Congressman Keith Rothfus: Instead Of ‘Sequester,’ Take A Scalpel To Spending

Pittsburgh Tribune-Review

Automatic spending cuts, known as sequestration, take effect on Friday. These cuts, proposed by President Obama as part of his 2011 deal to increase the debt limit, are indiscriminate and fail the first step of good budgeting: prioritization.

Our national debt and chronic trillion-dollar deficits are unacceptable. They damage economic growth and threaten future prosperity.

We need to control spending so that we do not run out of money for critical items such as seniors’ and veterans’ health care, infrastructure projects and a robust military capable of deterring aggressors. This is not the way to do it.

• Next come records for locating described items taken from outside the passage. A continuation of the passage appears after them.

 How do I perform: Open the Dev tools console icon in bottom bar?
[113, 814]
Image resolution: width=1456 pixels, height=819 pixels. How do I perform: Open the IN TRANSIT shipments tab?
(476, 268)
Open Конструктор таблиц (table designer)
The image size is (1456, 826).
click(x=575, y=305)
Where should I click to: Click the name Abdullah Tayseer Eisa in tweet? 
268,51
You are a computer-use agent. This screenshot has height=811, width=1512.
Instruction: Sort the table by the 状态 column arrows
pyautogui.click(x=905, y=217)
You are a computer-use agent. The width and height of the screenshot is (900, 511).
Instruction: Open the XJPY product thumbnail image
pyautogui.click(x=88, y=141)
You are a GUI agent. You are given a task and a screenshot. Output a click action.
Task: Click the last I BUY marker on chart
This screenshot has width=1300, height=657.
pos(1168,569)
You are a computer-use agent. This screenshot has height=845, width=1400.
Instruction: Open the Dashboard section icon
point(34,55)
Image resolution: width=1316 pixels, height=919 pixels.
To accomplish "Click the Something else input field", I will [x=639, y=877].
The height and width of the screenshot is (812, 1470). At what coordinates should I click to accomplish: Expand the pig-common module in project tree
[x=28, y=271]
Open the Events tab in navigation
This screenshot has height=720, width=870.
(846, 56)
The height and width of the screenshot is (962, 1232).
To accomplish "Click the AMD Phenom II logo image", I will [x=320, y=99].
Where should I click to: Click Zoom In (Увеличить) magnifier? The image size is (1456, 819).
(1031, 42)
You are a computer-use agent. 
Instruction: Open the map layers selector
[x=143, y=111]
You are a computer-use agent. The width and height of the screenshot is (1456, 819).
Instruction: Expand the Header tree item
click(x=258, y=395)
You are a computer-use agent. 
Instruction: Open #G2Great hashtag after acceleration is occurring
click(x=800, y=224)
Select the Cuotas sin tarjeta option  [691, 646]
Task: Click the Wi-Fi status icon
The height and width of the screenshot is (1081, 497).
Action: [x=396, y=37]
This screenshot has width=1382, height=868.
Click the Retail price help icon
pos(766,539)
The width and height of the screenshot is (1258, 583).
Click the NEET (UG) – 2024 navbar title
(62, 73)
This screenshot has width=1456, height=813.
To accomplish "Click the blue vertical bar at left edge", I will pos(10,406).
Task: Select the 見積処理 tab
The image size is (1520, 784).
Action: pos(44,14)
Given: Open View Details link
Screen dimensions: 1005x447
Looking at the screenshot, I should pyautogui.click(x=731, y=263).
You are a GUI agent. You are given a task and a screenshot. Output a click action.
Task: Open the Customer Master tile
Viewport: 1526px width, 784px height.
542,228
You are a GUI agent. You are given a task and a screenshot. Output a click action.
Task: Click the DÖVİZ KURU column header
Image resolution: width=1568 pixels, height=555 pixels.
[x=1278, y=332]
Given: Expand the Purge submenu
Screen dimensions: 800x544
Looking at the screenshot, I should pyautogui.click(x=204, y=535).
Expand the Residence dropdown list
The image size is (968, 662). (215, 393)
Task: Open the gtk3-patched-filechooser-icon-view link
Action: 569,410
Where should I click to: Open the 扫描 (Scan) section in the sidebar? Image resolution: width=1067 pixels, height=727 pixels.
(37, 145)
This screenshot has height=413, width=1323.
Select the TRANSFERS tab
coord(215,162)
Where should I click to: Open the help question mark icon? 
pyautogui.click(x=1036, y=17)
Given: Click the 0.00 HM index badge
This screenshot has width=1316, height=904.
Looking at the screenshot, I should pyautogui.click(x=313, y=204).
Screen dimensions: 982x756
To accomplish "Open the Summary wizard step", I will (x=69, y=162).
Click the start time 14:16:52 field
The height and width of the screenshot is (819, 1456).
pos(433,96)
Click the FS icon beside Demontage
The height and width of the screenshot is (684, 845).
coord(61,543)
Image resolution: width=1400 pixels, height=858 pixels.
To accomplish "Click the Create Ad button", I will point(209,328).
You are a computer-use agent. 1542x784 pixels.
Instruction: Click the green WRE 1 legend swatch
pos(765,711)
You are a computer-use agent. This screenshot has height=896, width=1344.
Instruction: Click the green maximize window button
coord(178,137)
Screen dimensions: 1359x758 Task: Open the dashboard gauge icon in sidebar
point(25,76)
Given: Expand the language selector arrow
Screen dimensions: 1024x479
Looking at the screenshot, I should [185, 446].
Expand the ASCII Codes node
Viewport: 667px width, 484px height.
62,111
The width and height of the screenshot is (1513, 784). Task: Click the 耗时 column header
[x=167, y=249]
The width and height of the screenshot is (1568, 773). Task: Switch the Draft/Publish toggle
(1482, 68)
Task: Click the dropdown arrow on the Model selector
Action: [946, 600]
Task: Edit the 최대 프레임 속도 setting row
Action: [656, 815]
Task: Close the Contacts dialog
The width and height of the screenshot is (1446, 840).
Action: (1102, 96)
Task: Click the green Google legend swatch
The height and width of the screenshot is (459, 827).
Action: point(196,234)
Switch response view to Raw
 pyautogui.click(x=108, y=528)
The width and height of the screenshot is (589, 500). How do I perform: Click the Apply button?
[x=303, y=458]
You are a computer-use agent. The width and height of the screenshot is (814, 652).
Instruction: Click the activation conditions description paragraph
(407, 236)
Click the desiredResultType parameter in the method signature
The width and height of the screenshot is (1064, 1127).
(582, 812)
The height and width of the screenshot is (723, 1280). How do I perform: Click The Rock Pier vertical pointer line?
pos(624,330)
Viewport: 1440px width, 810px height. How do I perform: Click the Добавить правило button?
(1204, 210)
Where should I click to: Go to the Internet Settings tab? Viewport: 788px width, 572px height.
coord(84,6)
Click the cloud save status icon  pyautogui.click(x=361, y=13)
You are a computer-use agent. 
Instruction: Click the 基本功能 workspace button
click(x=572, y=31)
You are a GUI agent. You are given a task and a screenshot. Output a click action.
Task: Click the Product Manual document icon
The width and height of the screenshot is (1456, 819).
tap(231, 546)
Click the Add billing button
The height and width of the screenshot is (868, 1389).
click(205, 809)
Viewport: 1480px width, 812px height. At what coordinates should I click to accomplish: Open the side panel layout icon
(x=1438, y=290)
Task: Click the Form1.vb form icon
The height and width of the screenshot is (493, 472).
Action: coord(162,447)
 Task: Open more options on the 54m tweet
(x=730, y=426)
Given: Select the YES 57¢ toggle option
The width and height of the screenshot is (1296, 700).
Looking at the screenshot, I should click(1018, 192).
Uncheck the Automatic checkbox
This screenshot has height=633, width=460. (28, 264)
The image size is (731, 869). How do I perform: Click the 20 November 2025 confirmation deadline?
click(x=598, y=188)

Instead of these arbitrary, across-the-board cuts, which will impact selected domestic and military programs, Mr. Obama and the Senate should work with the House to take a scalpel to spending.

The House has twice passed alternatives to the sequester, but the Senate has not voted on those solutions or any of their own.

Our federal government will spend more than $3.7 trillion this year. Replacing the sequester requires finding $84 billion in smart cuts to that budget. Here are a few things we could eliminate to begin replacing the sequester:

• $2.2 billion by ending the federal government’s cellphone giveaway

• $100 million in Environmental Protection Agency grants to foreign countries

• $7.7 billion by implementing recommendations of the inspector general of the Social Security Administration to reduce improper payments

• $1.8 billion by eliminating President Obama’s “renewable energy” fund

• $10 billion by eliminating President Obama’s public health slush fund

• $26 billion by enforcing the eligibility standards for food stamps.

Instead of looking for ways to curtail the spending binge he started, Obama wants a third tax hike on hardworking Americans in less than three months. No one in Washington should be talking about raising taxes when the federal government is wasting billions of hard-earned taxpayer dollars.

Instead, we should prioritize the spending that is important and cut the spending that is not. Western Pennsylvania families and businesses do that every single day and expect the federal government to do the same.

On behalf of my constituents in Western Pennsylvania, I call on President Obama to bring forward a credible plan that does not raise taxes and replaces his indiscriminate cuts by taking a scalpel to wasteful government spending.